To help pension savers keep their hard-earned retirement savings out of the
hands of scammers, the government has introduced two checks that must be
made before a transfer can be paid from a defined benefit (DB) pension scheme, like the Scheme, to another UK or overseas pension arrangement.
You already have to prove you’ve taken independent financial advice if your DB
transfer value is more than £30,000, but the additional checks aim to provide an extra level of security.
- The first check is to identify whether the pension arrangement is ‘safe’. A safe scheme includes public sector pension schemes, authorised master trusts and authorised collective moneypurchase schemes – but not personal pensions with an insurer. If this condition is met, the transfer can proceed and there’s no requirement to carry out the second check.
- The second check looks for specific warning signs of a pension scam or high-risk investment – known as red or amber flags. A red flag means the Trustees can stop the transfer from going ahead by overriding your statutory right to a transfer. An amber flag means the transfer can only go ahead if you can show you’ve received expert scams guidance from MoneyHelper, the government’s free money and pensions guidance service (see page 6).

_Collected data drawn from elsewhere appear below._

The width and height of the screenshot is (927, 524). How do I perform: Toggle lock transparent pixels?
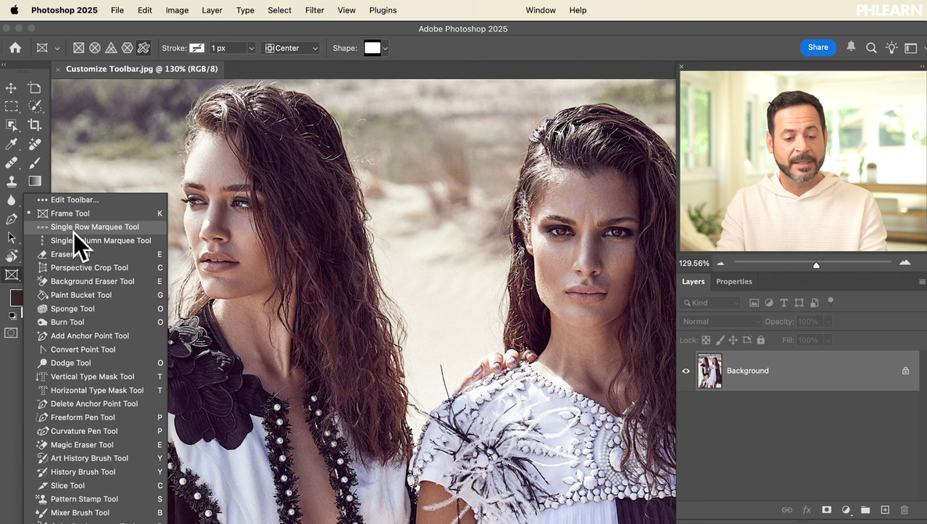[706, 340]

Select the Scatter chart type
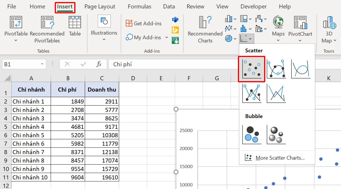tap(252, 69)
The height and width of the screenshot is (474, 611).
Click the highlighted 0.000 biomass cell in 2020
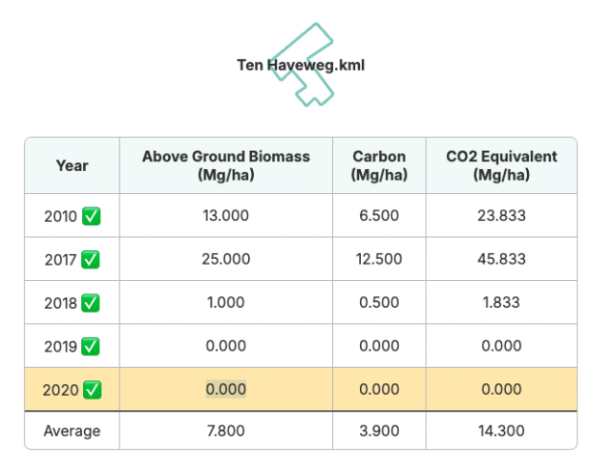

To help protect yourself against a potential scam:
- Reject any unexpected pension offers whether made online, on social media or by telephone, chances are it’s high risk or a scam.
- Check the FCA register or call the FCA contact centre to see if the firm you are dealing with is FCA registered.
- Don’t let yourself be rushed or pressured into making a decision.
- Consider getting impartial information or advice.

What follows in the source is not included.